原文节选:
2.3 荧光免疫检测各组小鼠脑和脊髓组织胶质增生情况通过GFAP标记脑和脊髓组织胶质增生程度结果显示，EAE组小鼠脑组织胶质增生明显，小檗碱干预各组胶质增生受到抑制。通过IOD值分析显示，小檗碱干预各组小鼠脑和脊髓GFAP表达较EAE组小鼠低，差异有统计学意义(P<0.01)，剂量越大，减轻程度越明显(见图3)。

2.4 各组小鼠脑和脊髓组织星形胶质细胞上S1PR1、3受体各组小鼠进行GFAP和S1PR1、S1PR3受体荧光标记，结果显示：EAE组小鼠脑组织AST上S1PR1、3受体表达量较CFA组高，差异有统计学意义(P<0.01)。BBR各剂量干预组小鼠脑组织中，AST上SPR1、3受体表达量较EAE组减少显著，差异有统计学意义(P<0.01)。BBR各干预组间存在剂量梯度变化差异，剂量越大，AST上S1PR1、3受体表达量越少，差异有统计学意义(P<0.01)，剂量越大，表达量越少(见图4)。

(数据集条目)
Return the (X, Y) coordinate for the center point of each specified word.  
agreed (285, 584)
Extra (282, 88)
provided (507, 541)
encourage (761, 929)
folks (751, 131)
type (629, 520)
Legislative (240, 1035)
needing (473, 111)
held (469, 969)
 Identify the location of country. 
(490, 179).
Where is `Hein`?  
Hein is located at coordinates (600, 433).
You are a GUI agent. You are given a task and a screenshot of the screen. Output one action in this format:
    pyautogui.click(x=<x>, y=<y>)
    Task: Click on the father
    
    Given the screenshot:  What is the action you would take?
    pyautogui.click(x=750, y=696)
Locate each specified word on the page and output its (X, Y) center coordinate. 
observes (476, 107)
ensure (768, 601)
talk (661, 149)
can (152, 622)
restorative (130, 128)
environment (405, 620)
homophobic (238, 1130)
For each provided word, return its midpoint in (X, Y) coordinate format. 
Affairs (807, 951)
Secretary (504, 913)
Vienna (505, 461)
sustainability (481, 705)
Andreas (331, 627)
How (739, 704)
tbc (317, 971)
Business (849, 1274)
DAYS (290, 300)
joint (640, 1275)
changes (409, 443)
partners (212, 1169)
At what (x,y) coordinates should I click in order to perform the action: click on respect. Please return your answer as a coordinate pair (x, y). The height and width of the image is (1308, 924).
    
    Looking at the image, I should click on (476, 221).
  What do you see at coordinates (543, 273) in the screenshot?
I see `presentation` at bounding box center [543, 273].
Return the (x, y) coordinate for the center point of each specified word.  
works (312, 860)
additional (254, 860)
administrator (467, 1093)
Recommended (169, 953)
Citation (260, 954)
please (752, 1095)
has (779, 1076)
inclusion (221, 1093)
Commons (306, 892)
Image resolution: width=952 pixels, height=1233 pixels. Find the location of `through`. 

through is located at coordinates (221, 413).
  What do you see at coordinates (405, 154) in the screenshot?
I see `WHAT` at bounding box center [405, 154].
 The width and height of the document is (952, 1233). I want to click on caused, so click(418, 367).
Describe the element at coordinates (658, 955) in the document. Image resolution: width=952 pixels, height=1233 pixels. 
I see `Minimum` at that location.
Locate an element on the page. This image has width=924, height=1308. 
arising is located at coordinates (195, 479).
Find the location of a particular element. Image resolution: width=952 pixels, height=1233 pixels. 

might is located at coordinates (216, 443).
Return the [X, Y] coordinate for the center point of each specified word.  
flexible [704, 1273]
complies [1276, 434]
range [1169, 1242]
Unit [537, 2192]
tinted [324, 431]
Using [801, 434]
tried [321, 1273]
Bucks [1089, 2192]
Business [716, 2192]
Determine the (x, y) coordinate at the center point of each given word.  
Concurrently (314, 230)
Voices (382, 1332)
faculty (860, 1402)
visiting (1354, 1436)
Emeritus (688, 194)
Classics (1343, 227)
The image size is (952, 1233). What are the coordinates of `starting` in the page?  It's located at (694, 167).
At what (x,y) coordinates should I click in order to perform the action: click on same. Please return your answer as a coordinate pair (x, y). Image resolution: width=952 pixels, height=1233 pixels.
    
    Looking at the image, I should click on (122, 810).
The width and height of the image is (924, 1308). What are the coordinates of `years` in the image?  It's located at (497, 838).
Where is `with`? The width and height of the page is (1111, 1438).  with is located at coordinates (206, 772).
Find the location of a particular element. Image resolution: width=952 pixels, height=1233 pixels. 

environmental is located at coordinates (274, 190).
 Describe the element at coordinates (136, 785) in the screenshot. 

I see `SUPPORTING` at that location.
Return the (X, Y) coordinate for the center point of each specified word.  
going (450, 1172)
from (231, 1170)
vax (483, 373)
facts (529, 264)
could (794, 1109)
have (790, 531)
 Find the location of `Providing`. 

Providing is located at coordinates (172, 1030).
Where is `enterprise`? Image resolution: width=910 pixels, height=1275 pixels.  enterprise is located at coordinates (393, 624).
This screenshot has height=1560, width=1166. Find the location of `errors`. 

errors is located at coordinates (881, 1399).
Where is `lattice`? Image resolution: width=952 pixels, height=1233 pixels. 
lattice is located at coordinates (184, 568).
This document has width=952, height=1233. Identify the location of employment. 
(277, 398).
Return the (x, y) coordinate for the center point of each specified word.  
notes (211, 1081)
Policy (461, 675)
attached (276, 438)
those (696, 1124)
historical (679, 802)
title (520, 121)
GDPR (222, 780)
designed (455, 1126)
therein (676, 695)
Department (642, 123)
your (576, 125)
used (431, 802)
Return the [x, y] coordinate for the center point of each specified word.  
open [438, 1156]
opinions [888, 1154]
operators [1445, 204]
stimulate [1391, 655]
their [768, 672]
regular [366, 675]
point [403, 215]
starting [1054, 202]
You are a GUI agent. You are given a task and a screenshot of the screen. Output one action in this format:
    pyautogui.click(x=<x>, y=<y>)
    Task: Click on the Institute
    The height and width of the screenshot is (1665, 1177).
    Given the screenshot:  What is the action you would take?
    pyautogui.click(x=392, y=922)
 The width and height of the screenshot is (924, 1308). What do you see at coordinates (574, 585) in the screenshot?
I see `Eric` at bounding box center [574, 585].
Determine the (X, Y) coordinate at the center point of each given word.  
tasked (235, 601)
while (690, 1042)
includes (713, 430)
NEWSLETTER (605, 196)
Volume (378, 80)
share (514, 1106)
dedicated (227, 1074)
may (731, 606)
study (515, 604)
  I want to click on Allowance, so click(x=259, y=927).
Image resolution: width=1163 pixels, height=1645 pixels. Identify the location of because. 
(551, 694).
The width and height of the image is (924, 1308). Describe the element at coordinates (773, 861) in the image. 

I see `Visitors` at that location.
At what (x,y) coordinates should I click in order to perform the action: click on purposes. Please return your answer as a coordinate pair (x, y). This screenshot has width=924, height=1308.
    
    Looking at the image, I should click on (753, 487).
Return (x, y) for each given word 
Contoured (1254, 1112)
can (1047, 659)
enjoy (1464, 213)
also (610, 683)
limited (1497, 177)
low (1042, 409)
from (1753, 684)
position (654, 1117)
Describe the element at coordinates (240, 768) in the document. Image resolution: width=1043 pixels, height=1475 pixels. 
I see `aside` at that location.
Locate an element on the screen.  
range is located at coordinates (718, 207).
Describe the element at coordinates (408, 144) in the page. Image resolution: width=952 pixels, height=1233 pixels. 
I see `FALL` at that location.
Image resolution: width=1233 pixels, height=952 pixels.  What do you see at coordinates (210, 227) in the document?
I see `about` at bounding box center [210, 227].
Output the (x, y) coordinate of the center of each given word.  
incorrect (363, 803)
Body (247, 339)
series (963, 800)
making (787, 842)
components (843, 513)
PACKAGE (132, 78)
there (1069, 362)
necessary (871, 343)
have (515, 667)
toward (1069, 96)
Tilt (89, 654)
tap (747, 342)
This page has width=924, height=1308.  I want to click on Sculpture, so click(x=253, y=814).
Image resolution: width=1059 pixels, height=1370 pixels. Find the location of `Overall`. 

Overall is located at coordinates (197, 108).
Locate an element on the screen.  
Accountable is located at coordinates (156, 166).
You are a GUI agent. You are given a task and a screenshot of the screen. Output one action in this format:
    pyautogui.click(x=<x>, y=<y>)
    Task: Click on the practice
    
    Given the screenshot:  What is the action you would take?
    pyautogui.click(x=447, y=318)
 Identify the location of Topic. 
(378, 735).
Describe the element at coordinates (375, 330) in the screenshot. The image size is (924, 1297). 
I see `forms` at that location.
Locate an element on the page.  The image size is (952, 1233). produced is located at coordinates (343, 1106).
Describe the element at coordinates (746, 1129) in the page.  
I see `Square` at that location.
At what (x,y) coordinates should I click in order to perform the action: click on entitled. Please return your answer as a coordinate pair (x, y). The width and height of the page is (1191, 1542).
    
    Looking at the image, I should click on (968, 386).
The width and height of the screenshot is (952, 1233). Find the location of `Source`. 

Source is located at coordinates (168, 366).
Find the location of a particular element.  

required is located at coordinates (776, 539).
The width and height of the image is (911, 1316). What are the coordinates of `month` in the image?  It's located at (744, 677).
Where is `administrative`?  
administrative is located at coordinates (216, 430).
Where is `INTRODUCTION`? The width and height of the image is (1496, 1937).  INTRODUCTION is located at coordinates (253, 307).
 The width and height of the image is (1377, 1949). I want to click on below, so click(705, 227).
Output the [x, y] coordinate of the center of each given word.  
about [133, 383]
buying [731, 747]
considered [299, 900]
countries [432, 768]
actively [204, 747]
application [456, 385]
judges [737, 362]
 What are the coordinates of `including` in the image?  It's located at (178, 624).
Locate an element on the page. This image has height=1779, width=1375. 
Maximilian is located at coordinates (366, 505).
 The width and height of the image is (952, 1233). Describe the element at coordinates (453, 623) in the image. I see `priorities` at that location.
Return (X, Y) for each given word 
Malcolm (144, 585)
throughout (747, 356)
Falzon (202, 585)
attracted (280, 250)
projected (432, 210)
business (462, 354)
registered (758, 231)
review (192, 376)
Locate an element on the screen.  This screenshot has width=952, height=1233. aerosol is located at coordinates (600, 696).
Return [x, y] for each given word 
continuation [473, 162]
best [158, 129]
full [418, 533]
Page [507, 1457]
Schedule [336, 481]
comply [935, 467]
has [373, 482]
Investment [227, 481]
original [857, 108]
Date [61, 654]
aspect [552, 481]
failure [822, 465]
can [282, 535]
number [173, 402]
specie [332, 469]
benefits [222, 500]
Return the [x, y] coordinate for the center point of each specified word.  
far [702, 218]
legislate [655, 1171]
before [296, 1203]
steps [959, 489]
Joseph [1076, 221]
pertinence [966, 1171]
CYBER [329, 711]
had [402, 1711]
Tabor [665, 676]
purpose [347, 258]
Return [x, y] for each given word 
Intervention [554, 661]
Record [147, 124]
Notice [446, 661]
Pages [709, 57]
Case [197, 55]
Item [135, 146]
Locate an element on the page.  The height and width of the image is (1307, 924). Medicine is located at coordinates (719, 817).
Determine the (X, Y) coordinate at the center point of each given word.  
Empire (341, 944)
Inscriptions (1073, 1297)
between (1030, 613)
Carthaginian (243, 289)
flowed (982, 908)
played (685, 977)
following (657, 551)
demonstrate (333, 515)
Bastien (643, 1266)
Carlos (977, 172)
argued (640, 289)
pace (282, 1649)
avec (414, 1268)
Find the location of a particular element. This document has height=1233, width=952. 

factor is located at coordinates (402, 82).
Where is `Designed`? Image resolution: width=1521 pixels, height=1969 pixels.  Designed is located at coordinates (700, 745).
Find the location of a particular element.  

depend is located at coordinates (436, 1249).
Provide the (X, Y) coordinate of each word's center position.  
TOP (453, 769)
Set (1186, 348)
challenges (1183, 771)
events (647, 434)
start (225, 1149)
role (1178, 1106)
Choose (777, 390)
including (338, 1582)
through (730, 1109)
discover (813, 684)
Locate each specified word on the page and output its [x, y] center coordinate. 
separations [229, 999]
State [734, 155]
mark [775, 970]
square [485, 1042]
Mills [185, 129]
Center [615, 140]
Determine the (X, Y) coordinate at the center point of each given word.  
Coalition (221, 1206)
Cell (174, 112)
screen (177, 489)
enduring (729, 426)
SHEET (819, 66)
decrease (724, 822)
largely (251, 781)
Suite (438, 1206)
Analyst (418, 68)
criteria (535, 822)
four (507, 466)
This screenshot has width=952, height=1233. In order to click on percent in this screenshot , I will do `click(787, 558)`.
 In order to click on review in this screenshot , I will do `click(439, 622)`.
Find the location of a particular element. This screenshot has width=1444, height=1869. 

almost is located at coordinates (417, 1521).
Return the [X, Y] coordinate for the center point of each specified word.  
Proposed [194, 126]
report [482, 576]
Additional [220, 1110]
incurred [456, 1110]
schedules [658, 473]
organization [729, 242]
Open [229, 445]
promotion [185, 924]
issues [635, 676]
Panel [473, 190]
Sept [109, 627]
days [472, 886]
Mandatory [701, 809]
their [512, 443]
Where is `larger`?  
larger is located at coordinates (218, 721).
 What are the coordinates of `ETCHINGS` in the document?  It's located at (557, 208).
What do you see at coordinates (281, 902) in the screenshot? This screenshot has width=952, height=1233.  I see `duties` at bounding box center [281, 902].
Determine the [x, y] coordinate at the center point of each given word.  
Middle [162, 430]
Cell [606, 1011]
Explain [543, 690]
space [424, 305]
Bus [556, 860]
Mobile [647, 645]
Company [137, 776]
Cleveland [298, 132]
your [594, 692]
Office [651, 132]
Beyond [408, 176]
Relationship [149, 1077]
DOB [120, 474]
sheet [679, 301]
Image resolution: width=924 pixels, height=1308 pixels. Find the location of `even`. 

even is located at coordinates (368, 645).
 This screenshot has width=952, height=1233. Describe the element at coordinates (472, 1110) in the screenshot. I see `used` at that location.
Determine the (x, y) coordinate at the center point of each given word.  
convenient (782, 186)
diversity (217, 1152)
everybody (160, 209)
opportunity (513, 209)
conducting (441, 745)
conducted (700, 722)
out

任务说明:
1. 请抄录原文节选中的一段文字，从“2.3 荧光免疫检测各组小鼠”起，一直到“义(P<0.01)，剂量越大，减轻程度越明显(见图3)。”止，一字不改。
2. 把原文节选中的这句话译成英文：“通过IOD值分析显示，小檗碱干预各组小鼠脑和脊髓GFAP表达较EAE组小鼠低，差异有统计学意义(P<0.01)，剂量越大，减轻程度越明显(见图3)。”

各题答案:
1.
2.3 荧光免疫检测各组小鼠脑和脊髓组织胶质增生情况通过GFAP标记脑和脊髓组织胶质增生程度结果显示，EAE组小鼠脑组织胶质增生明显，小檗碱干预各组胶质增生受到抑制。通过IOD值分析显示，小檗碱干预各组小鼠脑和脊髓GFAP表达较EAE组小鼠低，差异有统计学意义(P<0.01)，剂量越大，减轻程度越明显(见图3)。

2. IOD value analysis showed that GFAP expression in the brain and spinal cord of mice in each berberine intervention group was lower than in the EAE group, with a statistically significant difference (P<0.01), and the higher the dose, the more pronounced the reduction (see Figure 3).